Jahrbücher für Geschichte Osteuropas:  jgo.e-reviews 6 (2016), 2 Rezensionen online / Im Auftrag des Instituts für Ost- und Südosteuropastudien in Regensburg herausgegeben von Martin Schulze Wessel und Dietmar Neutatz

Verfasst von: John W. Steinberg


Gregory Vitarbo: Army of the Sky. Russian Military Aviation before the Great War, 1904–1914. Bern [usw.]: Lang, 2012. X, 256 S. = Studies in Modern European History, 68. ISBN: 978-1-4331-1490-8.

In this book the author sets out to determine if the emergence of Russian military aviation in the pre-World War I period represented an example of the Tsarist regime’s efforts to highlight its modernizing and technological capabilities or if the emergence of air power in Imperial Russia proved to be another Potemkin village. In addition to seeking to answer this broad question, Vitarbo also examines the struggle that occurred over the financing, administrating, and professionalizing a new service branch within the autocracy’s military establishment. Along with these themes, Vitarbo specifically addresses the role of personality and especially the influence of the Romanovs in the development of aviation in late Imperial Russia. The core of the research in this book is based on the author’s extensive use of Russian archives and the all-important journals of the period along with all of the pertinent published primary and secondary sources.

Army of the Sky fills an important gap in the historiography of late Imperial Russia’s military history. Vitarbo, for example, goes into great depth and detail to exhibit how the defense establishment sought to pay for and administer military aviation. In the course of this investigation he exhibits the anti-capitalist bias that permeated the administration of Imperial Russia and thereby hindered the development of any weapon system dependent on a new technological base. The end result of such obstructive bureaucratic conduct was that much of the Imperial Air Service in the period leading up to the outbreak of World War I was dependent on foreign technology. Although France, the leading aviation power of the pre-World War I period, was a staunch Russian ally, they did not sell the Russians state of the art equipment. Even more vexing was learning how the Imperial General Staff blocked the drive to create an autonomous air staff that would oversee every aspect of aviation from its strategic application and tactical deployment, to the education and training of all cadre, to the finance, development, and construction of airplanes. Vitarbo deftly uses this part of his book to firmly link his study to the broader historiography of the late Imperial period by demonstrating the dysfunction inherent in a national bureaucracy whereby its foremost professionals, the officers of the General Staff, actually hindered the professionalization of aviation assets out of a fear that supporters of Air Power might gain an upper-hand in measures concerning the appropriation of resources of any and all types.

________________________

- **REQUIRED WORK**
a: Which country does the review call the leading aviation power before World War I?
b: For each statement, answer yes or no according to the review and quote its deciding words: (i) the book's research draws on Russian archives; (ii) France sold Russia state-of-the-art aviation equipment; (iii) the Imperial General Staff backed the creation of an autonomous air staff.
The lines that come next are separate material from the review.

- **RECORDED DATA**
________________________

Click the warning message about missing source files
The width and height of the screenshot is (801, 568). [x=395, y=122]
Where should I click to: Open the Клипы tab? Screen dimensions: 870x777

________________________

- **SOLUTIONS BY TASK**
a: France

b:
(i) yes: "the author’s extensive use of Russian archives"
(ii) no: "they did not sell the Russians state of the art equipment"
(iii) no: "the Imperial General Staff blocked the drive to create an autonomous air staff"